Given the utter devastation Acadiana High left behind in the Superdome following its 77-41 victory over Parkway for the school’s third Class 5A state championship, it’s hard to fathom the record-setting feat being upstaged.

Several weeks later, 5-foot-9 cornerback Ronald Broussard managed just that, setting the bar even higher for Lafayette Parish’s burgeoning football powerhouse.

That’s when Broussard was bestowed with the Louisiana Sports Writer Association’s Class 5A Defensive Player of the Year — a distinction longtime Acadiana coach Ted Davidson said is a first for the school.

“We’ve had some pretty good defensive football players come through here, so it’s a great honor,” said Davidson, who begins his 34th overall at the school and 11th as head coach. “We’ve kind of been known for our offense, but we’ve played pretty good defense and the times we’ve won a state championship the defense has really been solid in the playoffs. This year it was real good, and he was a big part of that.”

Winning the state’s defensive MVP award was simply an added bonus after meeting the team’s objective, Broussard said.

“It was a blessing, and I have to thank God,” he said. “To win state, and then find out I was the defensive player of the year in 5A felt amazing. But I don’t want to live off of it. I want to try to be better.”

Last year’s statistics — 33 tackles, 10 pass breakups and seven interceptions – don’t begin to tell the whole story of Broussard’s value to a defense that limited opponents to a touchdown or less six times a year ago.

Because of his reputation as one of the state’s top cover cornerbacks, Broussard can literally take one side of the field away from teams in much the same manner as his idol — NFL Hall of Famer Deion Sanders — did during his heyday.

“I’ve established myself where I don’t always have to have help all the time,” Broussard said. “I can go one-on-one against any receiver, and the coaches feel comfortable with that as I’ve increased my game. It gave them trust in me to where they could call on me to make a play no matter who I’m lined up against.”

The play-making gene in Broussard’s football DNA was evident from the time he arrived on campus. He turned his first varsity start against Northside in 2012 into a personal highlight reel, picking off three passes and returning one for a touchdown in a 44-22 runaway victory.

No player in school history has intercepted more passes – 20 — than the 5-foot-9, 160-pound Broussard, who earned first team all-state honors with 13 interceptions his sophomore season.

“I never thought I would be somebody that would hold that record,” Broussard said. “I thought I would go out there and make plays and the more plays I’ve made, they’re adding up into interceptions and more tackles.”

Said Davidson, “He’s been a steady kid since the day he got here. He’s been a valuable player for us.”

There have been an assortment of reasons for Broussard’s ascent, starting in the classroom where he carries a 3.5 grade-point average and makes film study of opposing quarterbacks a top priority.

A fierce work ethic and devout belief in his skills are two other key components Broussard seems to thrive on to compensate for his physical limitations.

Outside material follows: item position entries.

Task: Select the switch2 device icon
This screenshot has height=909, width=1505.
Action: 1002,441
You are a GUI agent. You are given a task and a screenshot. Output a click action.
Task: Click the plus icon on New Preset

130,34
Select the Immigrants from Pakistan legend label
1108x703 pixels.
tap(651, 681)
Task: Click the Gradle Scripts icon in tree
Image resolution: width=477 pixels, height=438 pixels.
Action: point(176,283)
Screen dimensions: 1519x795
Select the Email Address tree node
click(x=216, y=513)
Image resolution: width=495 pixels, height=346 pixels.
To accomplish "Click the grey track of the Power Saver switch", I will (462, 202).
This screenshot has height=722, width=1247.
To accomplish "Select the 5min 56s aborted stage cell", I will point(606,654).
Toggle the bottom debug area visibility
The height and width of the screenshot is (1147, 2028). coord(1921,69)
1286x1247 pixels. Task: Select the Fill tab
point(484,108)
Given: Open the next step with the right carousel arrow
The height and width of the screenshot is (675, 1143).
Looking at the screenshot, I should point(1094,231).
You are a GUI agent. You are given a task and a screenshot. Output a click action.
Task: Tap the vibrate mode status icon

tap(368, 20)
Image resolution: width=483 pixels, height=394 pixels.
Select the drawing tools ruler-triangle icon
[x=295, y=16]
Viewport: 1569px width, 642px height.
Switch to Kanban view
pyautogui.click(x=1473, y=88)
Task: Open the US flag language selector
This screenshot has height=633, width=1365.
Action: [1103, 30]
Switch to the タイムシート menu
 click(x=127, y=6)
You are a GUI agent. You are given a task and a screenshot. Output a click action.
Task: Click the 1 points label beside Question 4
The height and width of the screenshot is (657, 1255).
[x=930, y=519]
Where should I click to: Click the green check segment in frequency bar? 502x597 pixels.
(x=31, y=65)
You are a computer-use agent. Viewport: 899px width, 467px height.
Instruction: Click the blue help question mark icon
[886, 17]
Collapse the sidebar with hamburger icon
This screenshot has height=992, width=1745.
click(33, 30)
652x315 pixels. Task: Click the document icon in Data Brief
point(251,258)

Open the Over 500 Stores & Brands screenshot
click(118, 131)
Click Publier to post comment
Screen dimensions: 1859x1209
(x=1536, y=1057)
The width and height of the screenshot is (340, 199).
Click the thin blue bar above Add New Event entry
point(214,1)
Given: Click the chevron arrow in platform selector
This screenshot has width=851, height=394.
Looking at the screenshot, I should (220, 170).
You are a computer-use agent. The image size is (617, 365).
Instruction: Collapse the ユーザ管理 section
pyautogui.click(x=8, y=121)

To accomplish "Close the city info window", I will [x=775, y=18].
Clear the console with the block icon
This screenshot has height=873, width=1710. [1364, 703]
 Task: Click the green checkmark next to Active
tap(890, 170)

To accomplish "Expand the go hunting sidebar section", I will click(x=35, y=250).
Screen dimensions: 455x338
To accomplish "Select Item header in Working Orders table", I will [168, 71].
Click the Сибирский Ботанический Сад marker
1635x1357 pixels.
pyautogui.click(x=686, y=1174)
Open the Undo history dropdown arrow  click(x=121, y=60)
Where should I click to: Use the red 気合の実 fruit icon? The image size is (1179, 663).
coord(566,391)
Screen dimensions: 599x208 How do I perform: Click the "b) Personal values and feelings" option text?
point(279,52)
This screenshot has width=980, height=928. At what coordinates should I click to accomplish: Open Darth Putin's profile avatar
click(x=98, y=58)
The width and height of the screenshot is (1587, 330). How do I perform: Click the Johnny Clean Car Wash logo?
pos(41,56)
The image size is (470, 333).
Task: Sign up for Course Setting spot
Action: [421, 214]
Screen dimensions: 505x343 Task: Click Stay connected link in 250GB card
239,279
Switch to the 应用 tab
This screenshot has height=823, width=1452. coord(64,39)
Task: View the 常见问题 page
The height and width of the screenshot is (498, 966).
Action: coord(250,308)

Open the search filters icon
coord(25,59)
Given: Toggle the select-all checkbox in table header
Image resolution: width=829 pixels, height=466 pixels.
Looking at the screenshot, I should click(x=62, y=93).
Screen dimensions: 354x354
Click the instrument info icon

“I practice very hard and our practices are like a game situation,” he said. “It’s all about timing and instincts. … When to jump a route or when the ball’s in the air to go make a play. I have the confidence level to make a play regardless of how big a receiver may be.”

In the area of recruiting, where college coaches seek perfectly built corners preferably in the 6-foot range with long arms, Broussard hasn’t resonated on the radar of too many schools and doesn’t have a scholarship offer heading into his final season.

Broussard’s neither concerned nor consumed with college recruiting, instead channeling his energy on leading Acadiana to back-to-back state titles and polishing off his successful prep legacy.

“I have to focus on the things I can do and not worry about the things that are out of my hands,” Broussard said. “I can’t take things to help me grow. I have to play with what I have. I have to show I can continue to play big.”